## Entries shown:

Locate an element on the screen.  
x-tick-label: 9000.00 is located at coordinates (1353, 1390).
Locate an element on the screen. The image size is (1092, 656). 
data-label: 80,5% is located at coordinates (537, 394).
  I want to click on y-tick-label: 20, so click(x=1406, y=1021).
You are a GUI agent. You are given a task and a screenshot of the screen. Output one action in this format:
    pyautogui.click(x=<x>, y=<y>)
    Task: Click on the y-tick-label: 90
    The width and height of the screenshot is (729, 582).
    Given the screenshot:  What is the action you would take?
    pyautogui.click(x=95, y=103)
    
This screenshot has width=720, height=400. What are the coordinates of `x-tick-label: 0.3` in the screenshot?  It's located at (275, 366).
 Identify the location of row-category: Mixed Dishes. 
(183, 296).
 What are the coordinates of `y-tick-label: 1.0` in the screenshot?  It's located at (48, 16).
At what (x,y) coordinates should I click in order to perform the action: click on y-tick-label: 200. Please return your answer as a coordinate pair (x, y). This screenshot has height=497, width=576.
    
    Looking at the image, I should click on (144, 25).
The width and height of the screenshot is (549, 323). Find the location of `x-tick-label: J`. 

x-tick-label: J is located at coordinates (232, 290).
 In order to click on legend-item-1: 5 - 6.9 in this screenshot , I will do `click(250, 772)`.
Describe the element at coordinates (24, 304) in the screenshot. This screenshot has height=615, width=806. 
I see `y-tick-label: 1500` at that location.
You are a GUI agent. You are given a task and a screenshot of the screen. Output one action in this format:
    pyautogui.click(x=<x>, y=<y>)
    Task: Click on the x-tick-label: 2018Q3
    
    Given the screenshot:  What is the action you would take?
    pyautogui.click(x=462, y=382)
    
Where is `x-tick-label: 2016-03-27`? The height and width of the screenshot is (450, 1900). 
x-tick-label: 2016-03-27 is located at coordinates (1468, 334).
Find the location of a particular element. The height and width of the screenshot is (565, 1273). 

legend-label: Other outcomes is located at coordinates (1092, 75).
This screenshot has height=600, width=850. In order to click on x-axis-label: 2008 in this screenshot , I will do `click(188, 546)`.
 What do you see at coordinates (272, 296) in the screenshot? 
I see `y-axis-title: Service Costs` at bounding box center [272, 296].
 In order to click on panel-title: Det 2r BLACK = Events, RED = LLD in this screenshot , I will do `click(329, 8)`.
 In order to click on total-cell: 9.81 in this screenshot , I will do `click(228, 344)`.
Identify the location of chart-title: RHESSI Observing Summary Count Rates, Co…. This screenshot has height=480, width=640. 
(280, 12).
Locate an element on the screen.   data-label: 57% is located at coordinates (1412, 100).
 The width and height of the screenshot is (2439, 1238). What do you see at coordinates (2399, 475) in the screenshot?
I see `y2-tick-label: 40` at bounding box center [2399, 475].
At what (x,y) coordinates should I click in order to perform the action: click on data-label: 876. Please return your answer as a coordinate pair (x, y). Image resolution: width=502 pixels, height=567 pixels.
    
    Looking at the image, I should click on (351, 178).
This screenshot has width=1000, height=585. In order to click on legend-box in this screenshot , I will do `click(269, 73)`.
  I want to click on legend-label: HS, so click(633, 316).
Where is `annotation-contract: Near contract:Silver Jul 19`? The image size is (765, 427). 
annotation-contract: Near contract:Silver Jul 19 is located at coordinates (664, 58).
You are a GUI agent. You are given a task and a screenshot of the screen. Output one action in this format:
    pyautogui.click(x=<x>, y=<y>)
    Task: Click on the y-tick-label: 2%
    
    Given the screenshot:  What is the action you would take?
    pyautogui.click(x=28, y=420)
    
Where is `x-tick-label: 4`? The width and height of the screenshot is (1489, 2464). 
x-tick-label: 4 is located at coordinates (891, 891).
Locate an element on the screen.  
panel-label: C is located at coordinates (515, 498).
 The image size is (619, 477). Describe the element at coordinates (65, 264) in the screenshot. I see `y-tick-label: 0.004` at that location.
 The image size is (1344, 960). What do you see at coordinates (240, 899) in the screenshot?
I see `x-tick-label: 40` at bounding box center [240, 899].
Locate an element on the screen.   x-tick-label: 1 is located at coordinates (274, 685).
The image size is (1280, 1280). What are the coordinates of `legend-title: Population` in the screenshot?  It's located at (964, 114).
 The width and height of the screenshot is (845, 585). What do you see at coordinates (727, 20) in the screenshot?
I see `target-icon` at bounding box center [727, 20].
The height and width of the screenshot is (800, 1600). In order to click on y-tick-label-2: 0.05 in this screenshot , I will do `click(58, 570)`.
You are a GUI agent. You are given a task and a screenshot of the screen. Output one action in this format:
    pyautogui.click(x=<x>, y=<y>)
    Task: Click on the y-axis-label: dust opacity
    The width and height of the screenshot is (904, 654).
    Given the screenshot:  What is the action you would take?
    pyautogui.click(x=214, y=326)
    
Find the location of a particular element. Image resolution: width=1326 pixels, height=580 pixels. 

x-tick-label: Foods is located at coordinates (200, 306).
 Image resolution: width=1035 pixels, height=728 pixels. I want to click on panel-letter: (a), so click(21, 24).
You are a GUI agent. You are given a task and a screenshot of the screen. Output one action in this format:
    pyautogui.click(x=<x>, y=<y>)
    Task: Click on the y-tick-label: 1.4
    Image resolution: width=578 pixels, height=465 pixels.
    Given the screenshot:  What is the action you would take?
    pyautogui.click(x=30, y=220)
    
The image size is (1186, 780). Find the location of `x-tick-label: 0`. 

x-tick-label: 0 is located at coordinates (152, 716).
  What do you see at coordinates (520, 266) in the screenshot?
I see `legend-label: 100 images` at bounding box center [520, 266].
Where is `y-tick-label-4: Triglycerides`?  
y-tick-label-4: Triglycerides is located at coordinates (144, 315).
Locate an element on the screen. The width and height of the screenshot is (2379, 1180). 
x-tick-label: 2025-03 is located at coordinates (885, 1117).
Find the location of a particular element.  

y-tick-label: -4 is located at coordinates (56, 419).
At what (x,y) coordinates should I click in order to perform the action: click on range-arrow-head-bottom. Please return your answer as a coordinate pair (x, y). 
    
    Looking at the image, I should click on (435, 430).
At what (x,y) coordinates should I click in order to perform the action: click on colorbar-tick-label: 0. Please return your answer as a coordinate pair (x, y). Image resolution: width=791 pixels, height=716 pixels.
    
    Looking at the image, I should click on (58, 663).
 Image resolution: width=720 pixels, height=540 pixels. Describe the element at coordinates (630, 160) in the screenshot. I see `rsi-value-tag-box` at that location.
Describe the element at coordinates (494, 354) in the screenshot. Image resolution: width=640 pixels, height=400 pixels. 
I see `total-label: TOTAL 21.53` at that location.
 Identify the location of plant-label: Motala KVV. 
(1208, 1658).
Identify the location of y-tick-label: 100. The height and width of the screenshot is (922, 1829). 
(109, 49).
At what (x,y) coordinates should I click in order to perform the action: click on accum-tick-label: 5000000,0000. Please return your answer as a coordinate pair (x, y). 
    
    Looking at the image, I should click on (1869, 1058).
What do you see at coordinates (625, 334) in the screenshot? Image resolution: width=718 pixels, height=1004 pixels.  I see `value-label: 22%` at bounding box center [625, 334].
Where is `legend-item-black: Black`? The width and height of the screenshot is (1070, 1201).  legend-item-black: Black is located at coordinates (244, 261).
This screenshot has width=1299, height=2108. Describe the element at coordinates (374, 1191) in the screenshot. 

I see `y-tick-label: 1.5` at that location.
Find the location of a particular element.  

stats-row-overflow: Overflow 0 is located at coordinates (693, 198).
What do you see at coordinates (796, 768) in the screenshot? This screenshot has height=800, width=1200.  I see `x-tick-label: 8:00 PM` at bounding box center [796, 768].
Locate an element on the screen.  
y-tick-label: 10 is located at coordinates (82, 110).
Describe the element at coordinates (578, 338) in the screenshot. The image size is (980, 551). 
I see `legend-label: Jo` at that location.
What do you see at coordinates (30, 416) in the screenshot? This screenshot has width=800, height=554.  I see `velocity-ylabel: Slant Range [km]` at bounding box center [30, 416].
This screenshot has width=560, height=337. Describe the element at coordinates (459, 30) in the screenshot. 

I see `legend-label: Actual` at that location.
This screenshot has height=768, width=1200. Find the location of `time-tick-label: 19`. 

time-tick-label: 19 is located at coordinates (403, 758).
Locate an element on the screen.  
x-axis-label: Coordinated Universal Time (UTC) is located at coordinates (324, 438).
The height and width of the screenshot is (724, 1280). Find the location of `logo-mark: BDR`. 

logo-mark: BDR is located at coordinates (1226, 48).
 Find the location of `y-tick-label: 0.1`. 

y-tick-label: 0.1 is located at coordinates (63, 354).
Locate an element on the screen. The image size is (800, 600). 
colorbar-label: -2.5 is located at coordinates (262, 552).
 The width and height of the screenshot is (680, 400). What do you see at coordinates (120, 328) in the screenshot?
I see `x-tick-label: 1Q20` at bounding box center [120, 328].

## Written task:
Count the lines in the material above that contain the string "total", and give only that number.

## Solution below:
2